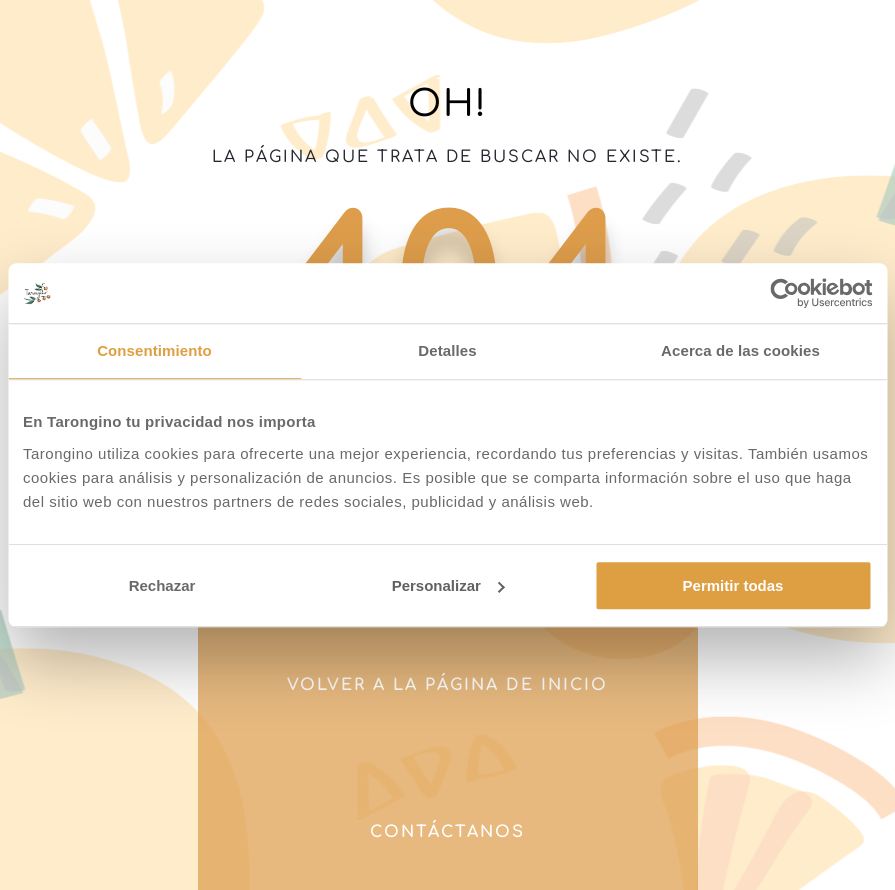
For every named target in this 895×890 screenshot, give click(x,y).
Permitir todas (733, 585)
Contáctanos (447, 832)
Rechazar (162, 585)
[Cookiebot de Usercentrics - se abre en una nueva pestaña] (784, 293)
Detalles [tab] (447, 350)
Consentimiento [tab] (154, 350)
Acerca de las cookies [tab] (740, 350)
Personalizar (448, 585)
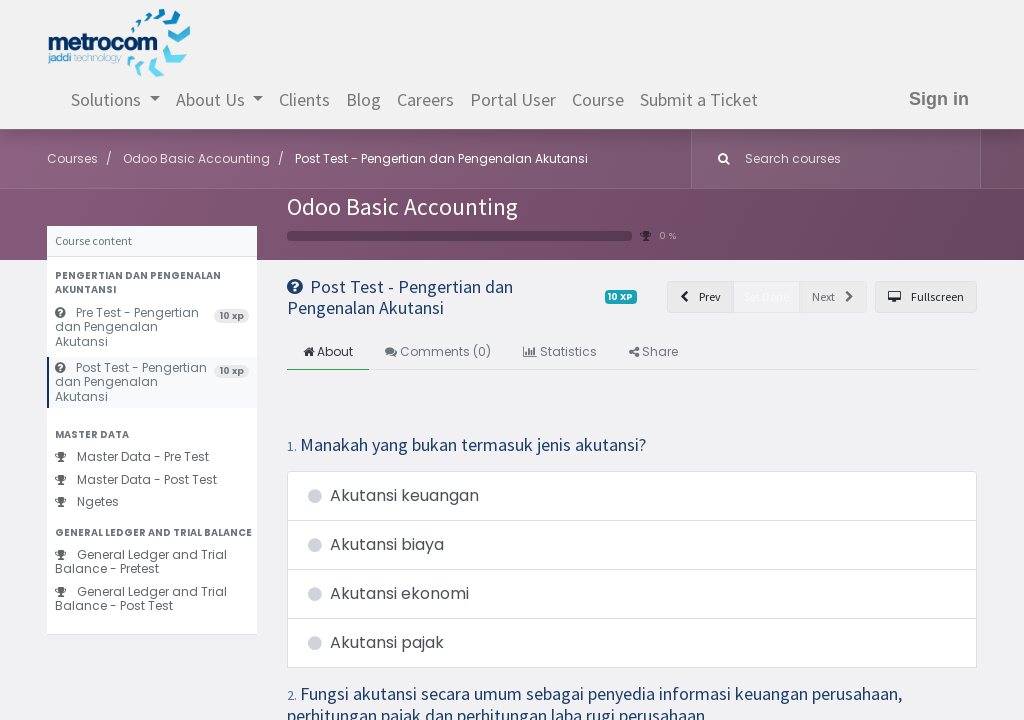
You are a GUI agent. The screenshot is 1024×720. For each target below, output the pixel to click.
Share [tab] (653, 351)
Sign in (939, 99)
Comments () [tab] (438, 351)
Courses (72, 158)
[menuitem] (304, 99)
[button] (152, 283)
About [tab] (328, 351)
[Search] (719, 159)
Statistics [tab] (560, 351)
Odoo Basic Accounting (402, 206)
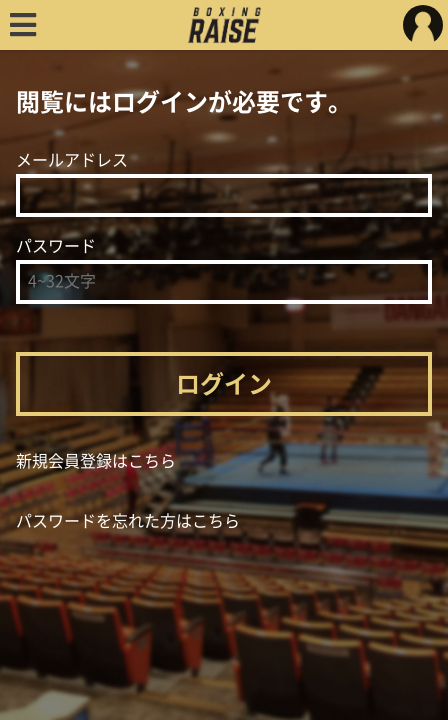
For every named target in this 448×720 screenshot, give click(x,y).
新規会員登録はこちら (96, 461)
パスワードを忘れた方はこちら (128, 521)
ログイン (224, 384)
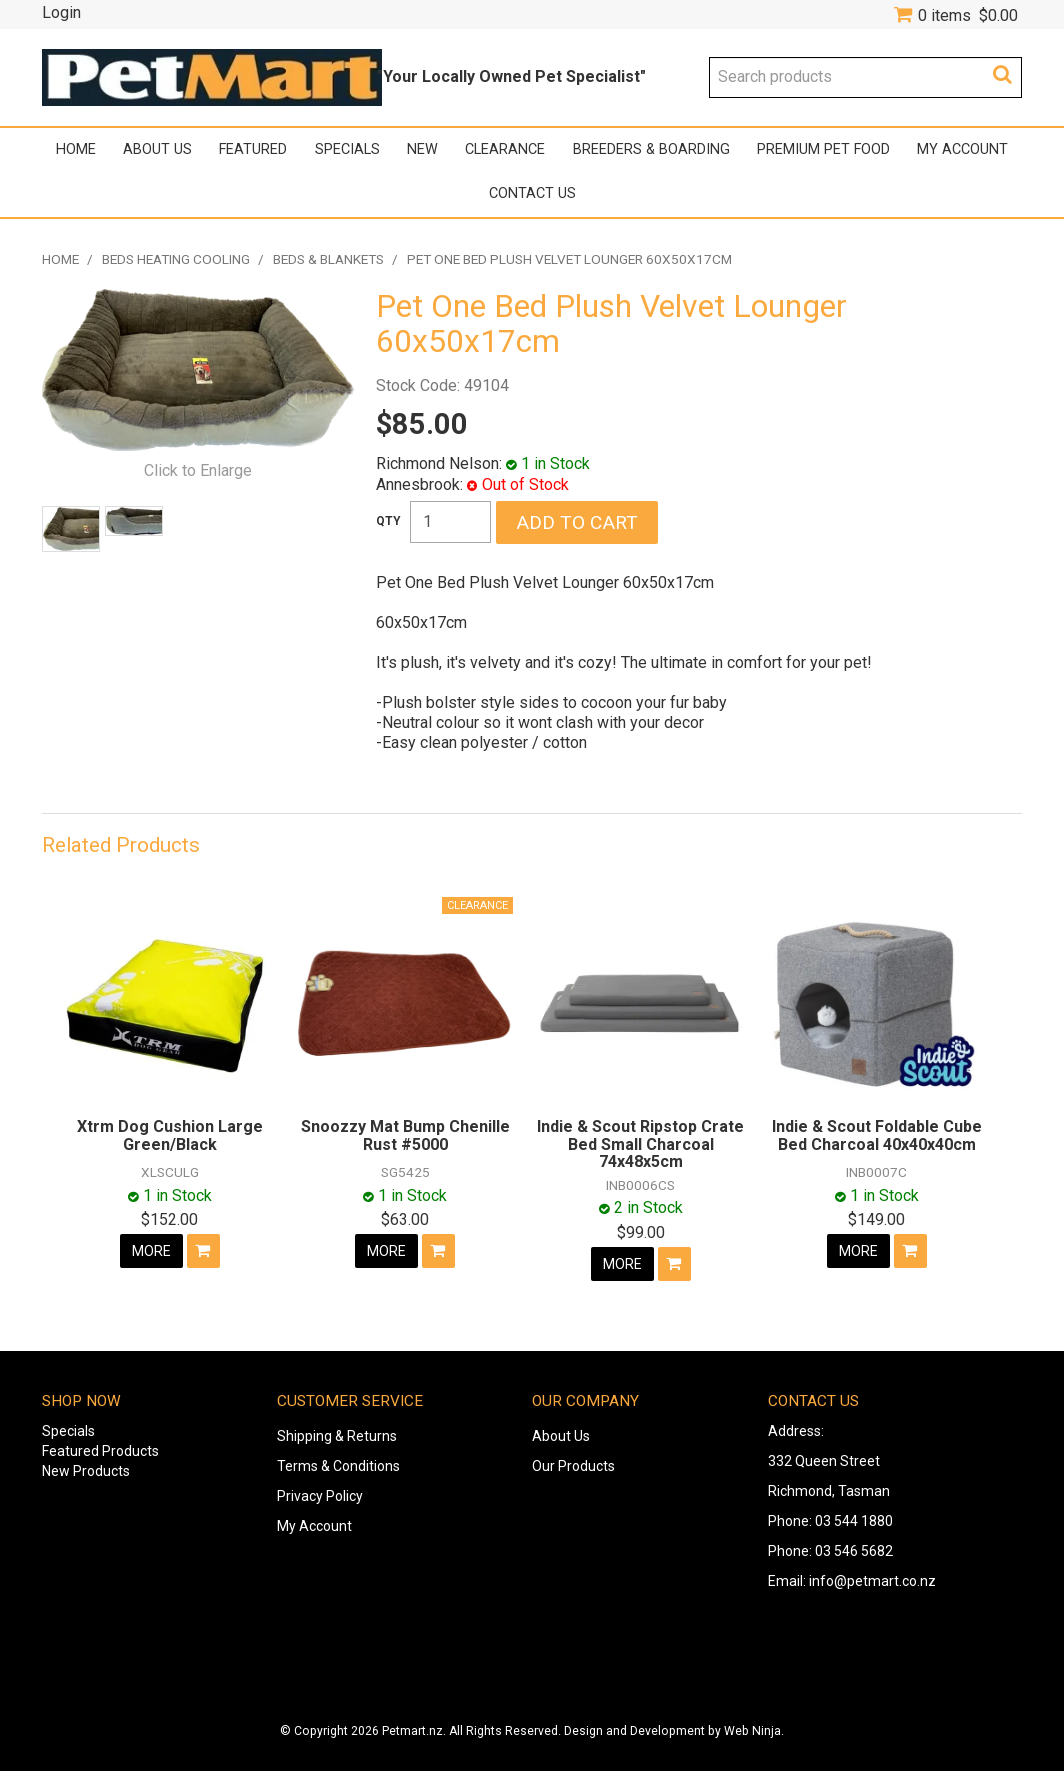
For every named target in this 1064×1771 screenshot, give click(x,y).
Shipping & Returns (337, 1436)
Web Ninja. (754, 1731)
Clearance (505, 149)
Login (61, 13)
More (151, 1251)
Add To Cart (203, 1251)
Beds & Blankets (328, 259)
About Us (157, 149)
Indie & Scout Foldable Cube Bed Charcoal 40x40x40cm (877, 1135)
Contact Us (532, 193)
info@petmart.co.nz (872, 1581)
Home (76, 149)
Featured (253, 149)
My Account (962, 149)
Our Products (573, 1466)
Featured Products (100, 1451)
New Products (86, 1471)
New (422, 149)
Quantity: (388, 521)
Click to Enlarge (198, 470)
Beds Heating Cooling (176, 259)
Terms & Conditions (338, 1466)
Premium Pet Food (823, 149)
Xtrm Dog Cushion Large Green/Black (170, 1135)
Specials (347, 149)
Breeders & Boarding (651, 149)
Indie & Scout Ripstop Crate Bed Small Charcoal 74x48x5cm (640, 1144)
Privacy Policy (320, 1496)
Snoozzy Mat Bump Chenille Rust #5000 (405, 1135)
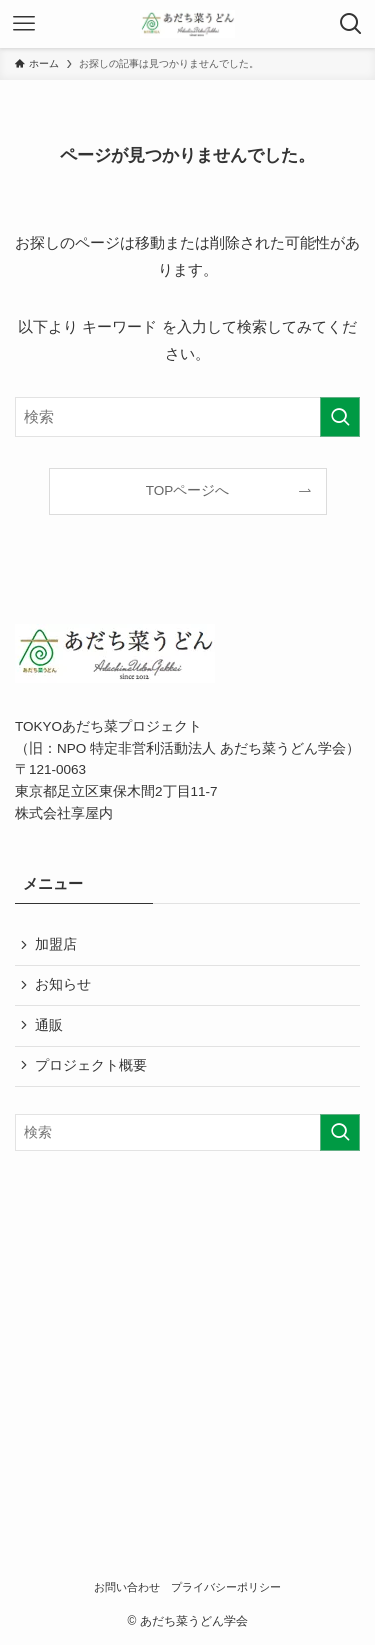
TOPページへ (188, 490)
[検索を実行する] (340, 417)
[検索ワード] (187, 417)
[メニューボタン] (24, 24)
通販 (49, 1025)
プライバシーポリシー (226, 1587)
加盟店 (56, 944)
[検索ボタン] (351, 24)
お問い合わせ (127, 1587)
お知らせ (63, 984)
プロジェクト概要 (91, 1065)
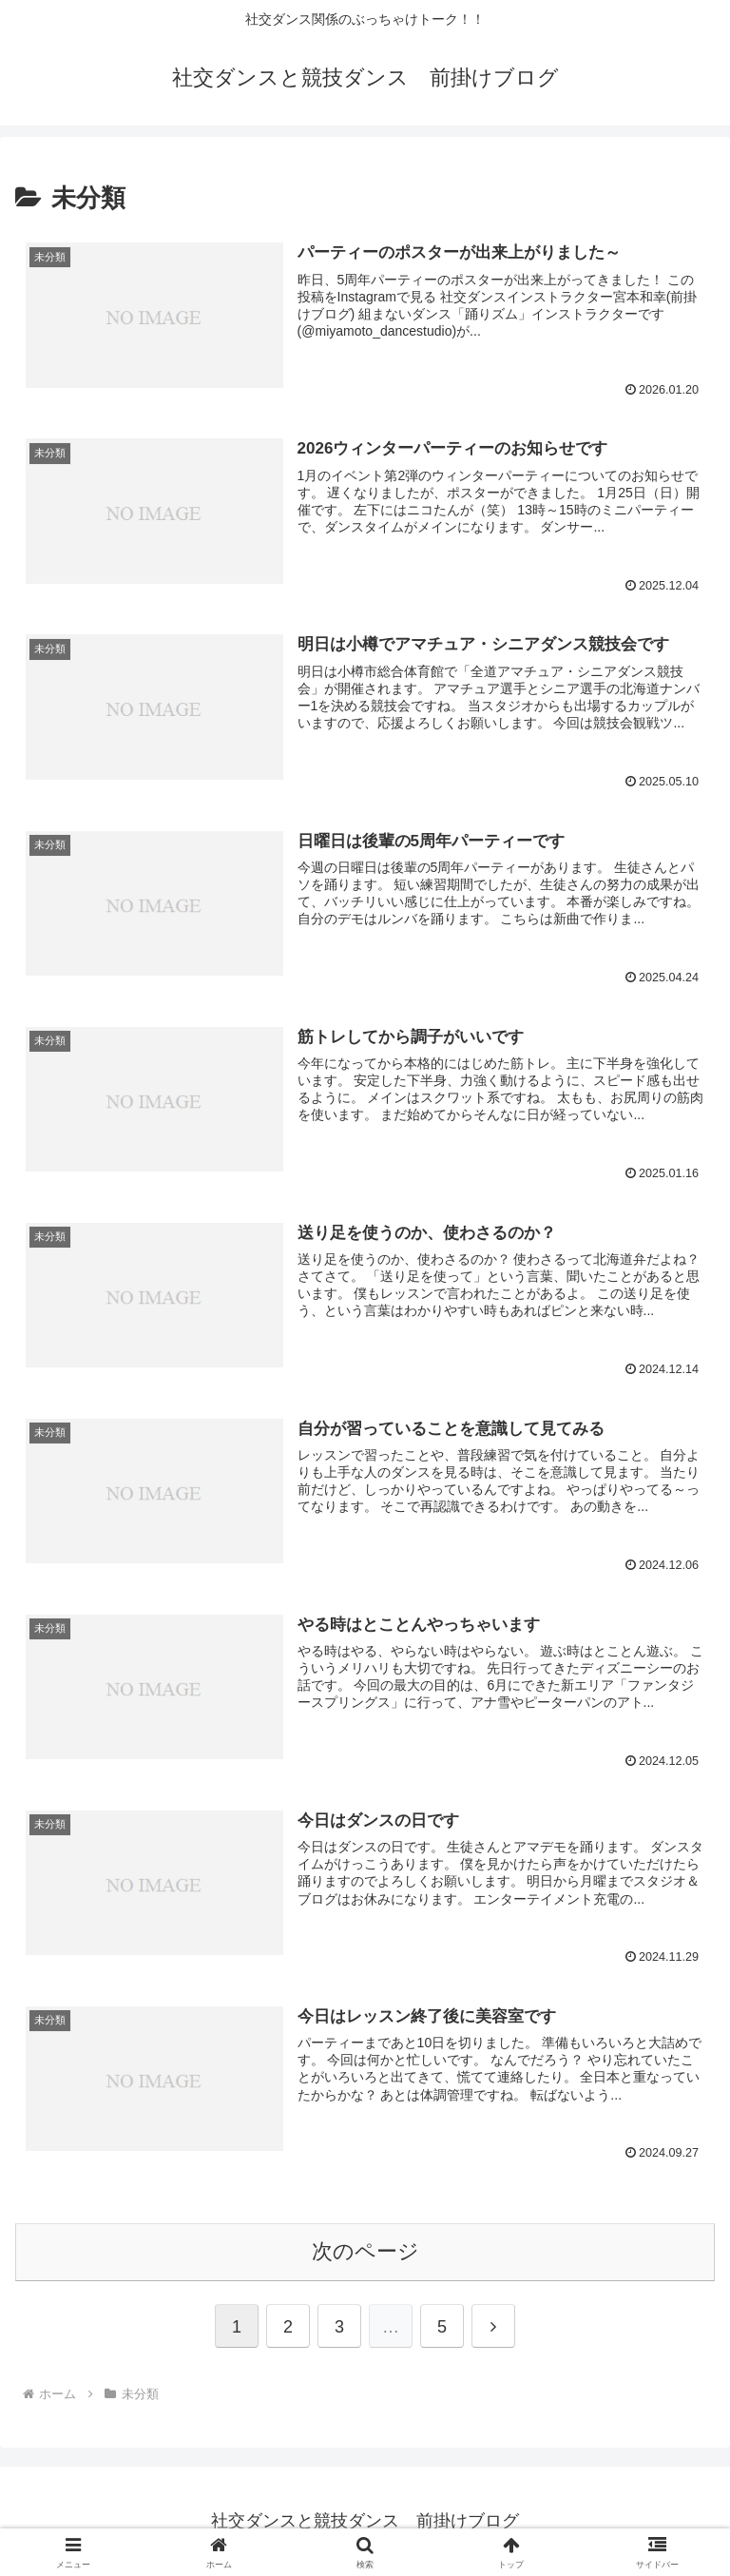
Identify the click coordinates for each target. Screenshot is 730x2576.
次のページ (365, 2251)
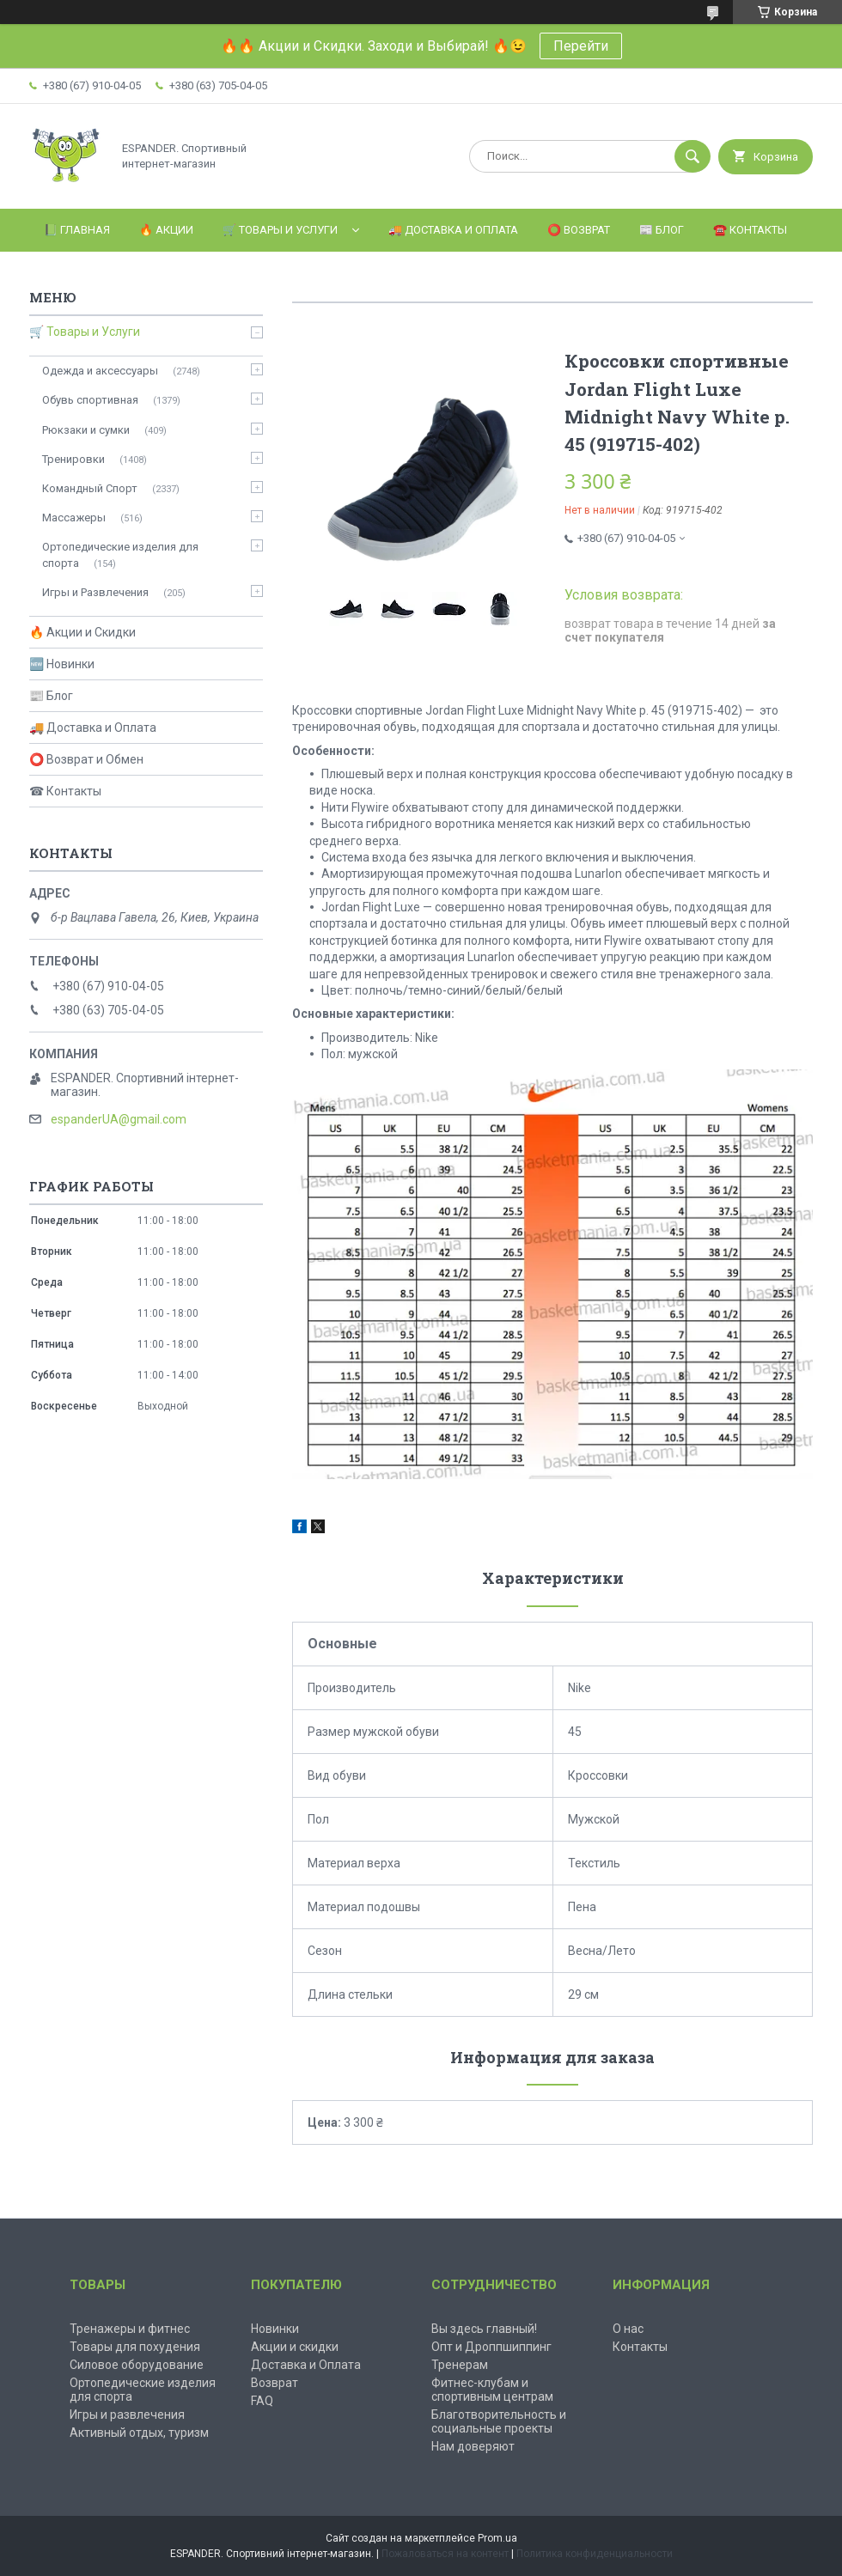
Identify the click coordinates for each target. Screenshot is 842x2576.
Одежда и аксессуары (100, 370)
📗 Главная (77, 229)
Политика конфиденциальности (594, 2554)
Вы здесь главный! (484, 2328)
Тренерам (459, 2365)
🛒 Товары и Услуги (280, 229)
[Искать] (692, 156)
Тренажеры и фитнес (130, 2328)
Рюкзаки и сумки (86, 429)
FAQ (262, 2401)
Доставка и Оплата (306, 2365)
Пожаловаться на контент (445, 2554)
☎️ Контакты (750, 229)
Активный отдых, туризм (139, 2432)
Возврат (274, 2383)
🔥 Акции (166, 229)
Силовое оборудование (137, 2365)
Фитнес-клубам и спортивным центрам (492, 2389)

◆ ◆ ◆

## Exercise brief
Pull every line from the records above that contains the word "Identify", matching its capitalization.

## Task output
Identify the click coordinates for each target. Screenshot is 730x2576.
Identify the click coordinates for each target. Screenshot is 842x2576.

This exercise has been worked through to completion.